元トランプ選対本部長コンウェイの「信憑性の低い暴露本」超大作
The Nasty Woman
だがこれは災難の始まりにすぎなかった。人種差別問題に触発された長女クローディアがTikTok(ティックトック)でリベラルな発言を繰り返し、21年には母親の虐待をにおわせる投稿をしたのだ。コンウェイは回想録で娘の反発には触れず、親の許可なく15歳の娘に接触した新聞記者に怒りの矛先を向ける。
本題を避けるためにさまつな点に怒りをぶつけるのは、いつもの手口だ。議論をうやむやにできないときはスルーする。「ボーリンググリーンの虐殺」なる架空の事件をでっち上げて移民に汚名を着せた件も本著では取り上げない。

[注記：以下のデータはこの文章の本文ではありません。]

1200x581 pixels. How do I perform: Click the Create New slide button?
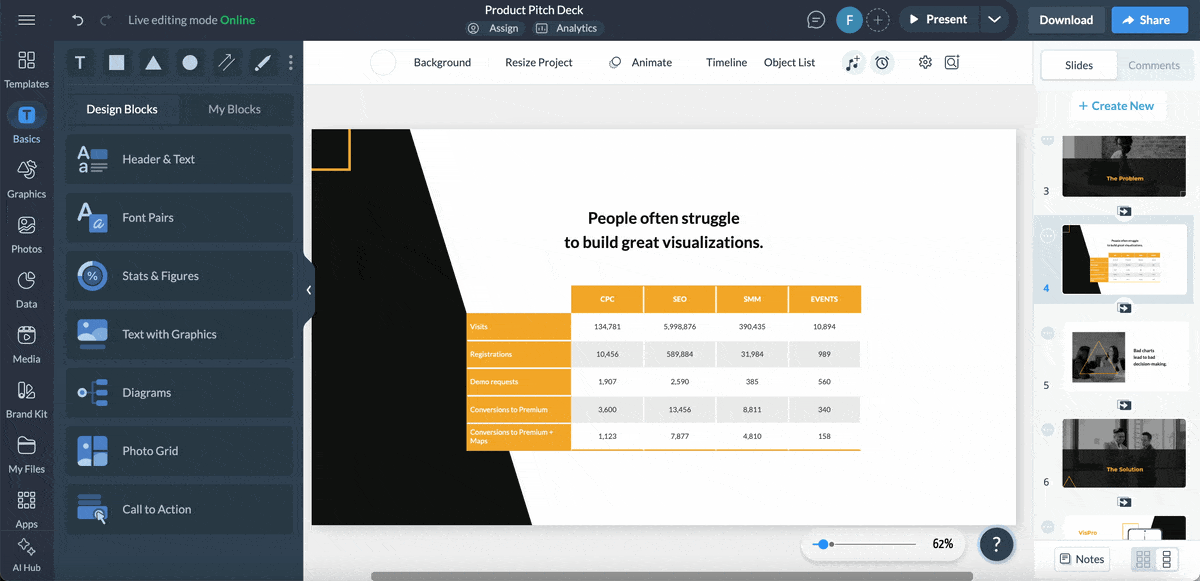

もっとも、17年の「もう1つの事実」には触れている。スパイサーがトランプの大統領就任式は歴代最多の観衆を集めたという虚偽の発言をして物議を醸すと、コンウェイは「(発言は)もう1つの事実」だと擁護し炎上した。回想録では、あれは「もう1つの情報」と「追加の事実」がごっちゃになって口から出たものだと弁解している。
トランプがスパイサーに噓を強要したにもかかわらず、コンウェイはこの件を報道官が「勝手に犯した失態」──自分が尻拭いをさせられた男のヘマ──と片付ける。
コンウェイは随所で「男のエゴ」、とりわけ共和党系政治コンサルタントの暴走を非難する。いわく「コンサルタントたちは結託して甘い汁を吸い、政界の墓場には彼らに食い物にされて落選した政治家の死体が並んだ」。
政界で人脈を広げるために世論調査会社を設立した際に妨害したのはこうした男たちだとも、証言している。
フェミニストでないわりには、生まれつき優遇される男性への憤懣が頭から離れないらしい。コンウェイの筆致が最も冴えるのは「私をバカにして足蹴にした、仕事ができないくせに過大評価されている男たち」に牙をむくときだ。
結果的に献身を勝ち得たのだから、彼女の能力を認めたのはトランプらしからぬ英断だった。だが献身が純粋だったかどうかは分からない。
次の大統領候補を予想
いち早く暴露本を書いた元大統領補佐官のクリフ・シムズによれば、コンウェイはメッセージアプリで記者に情報をリークしていた。トランプを「世話の焼ける子供」と評したこともあったという。